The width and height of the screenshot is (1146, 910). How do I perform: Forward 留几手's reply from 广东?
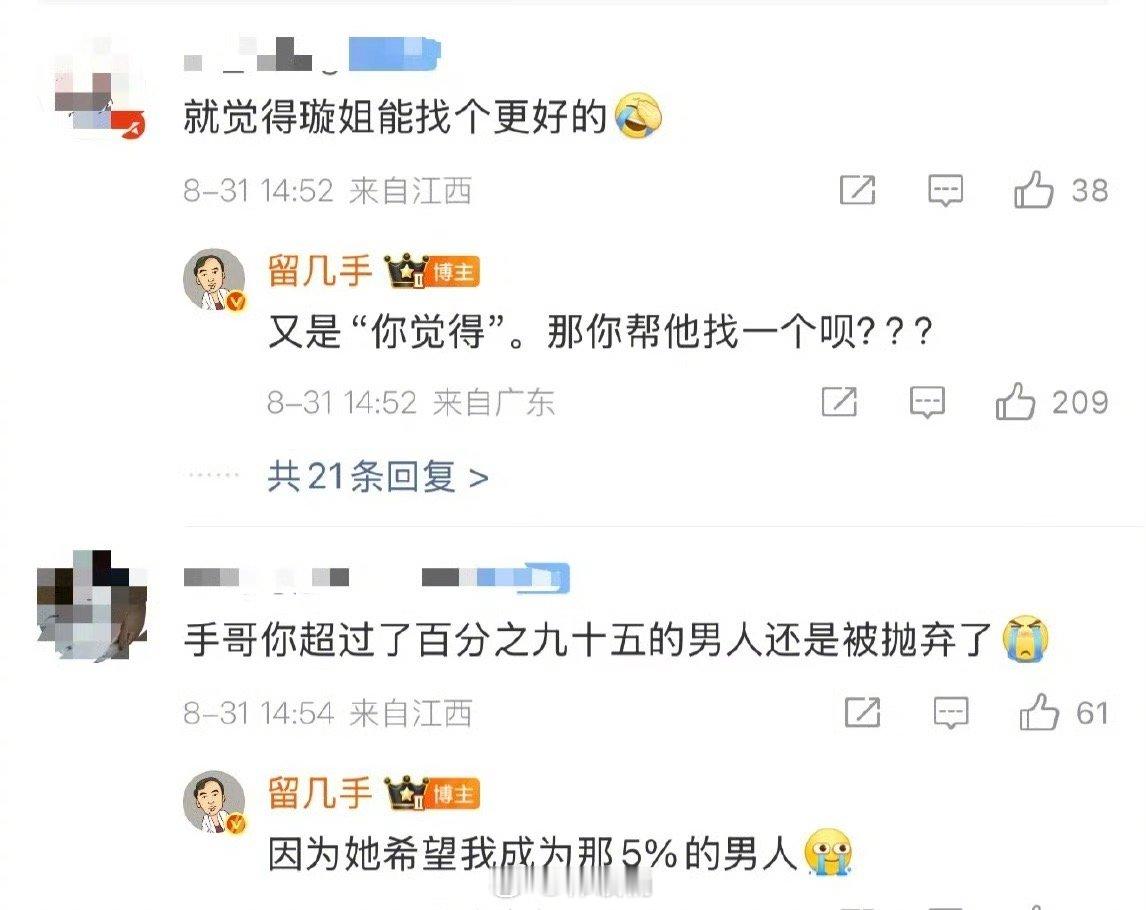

━━━━

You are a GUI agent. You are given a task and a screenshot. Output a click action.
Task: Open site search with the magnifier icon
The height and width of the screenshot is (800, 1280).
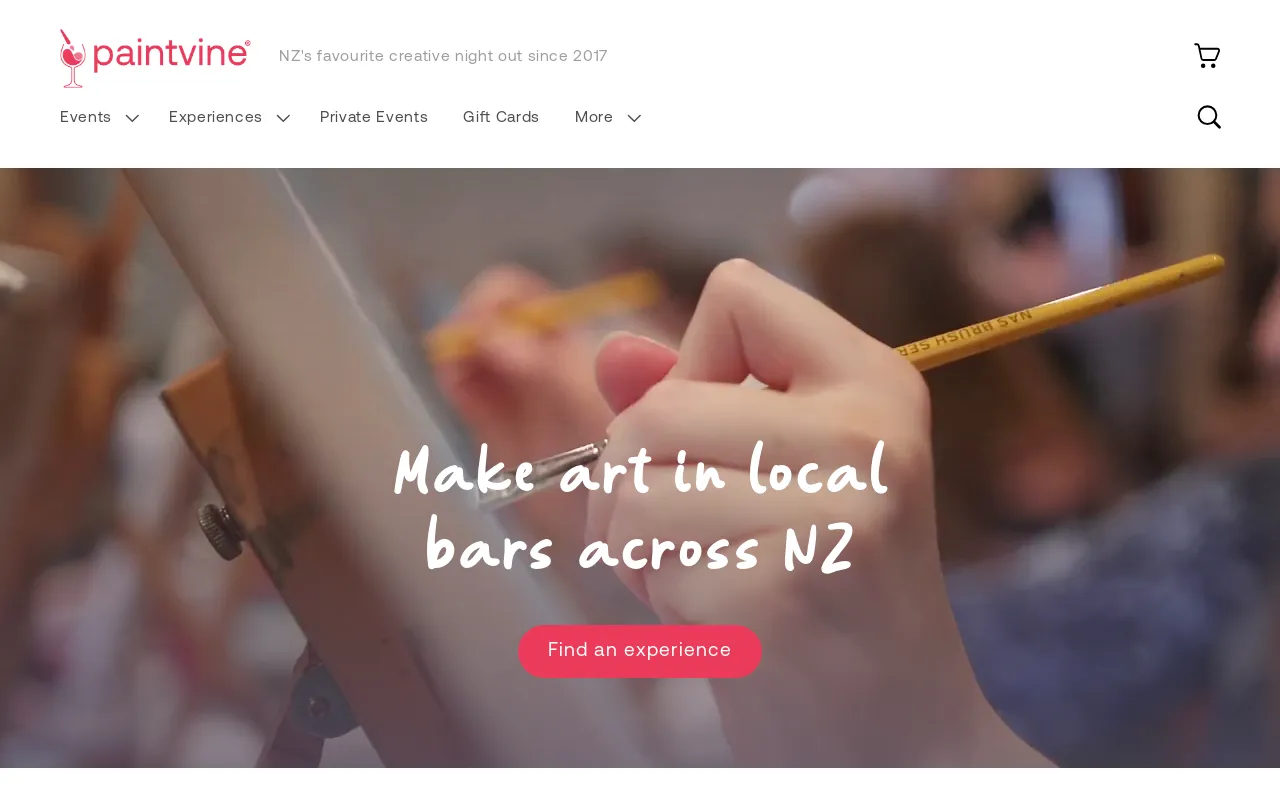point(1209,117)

━━━━

◆ Given problem
Rewrite the part of the rows that opens with the line containing "You are a GUI" and closes with the line containing "point(1209,117)", putting "magnifying glass" in place of "magnifier" and keeping everything else the same. Leave the pictures out of your answer.

◆ Final result
You are a GUI agent. You are given a task and a screenshot. Output a click action.
Task: Open site search with the magnifying glass icon
The height and width of the screenshot is (800, 1280).
point(1209,117)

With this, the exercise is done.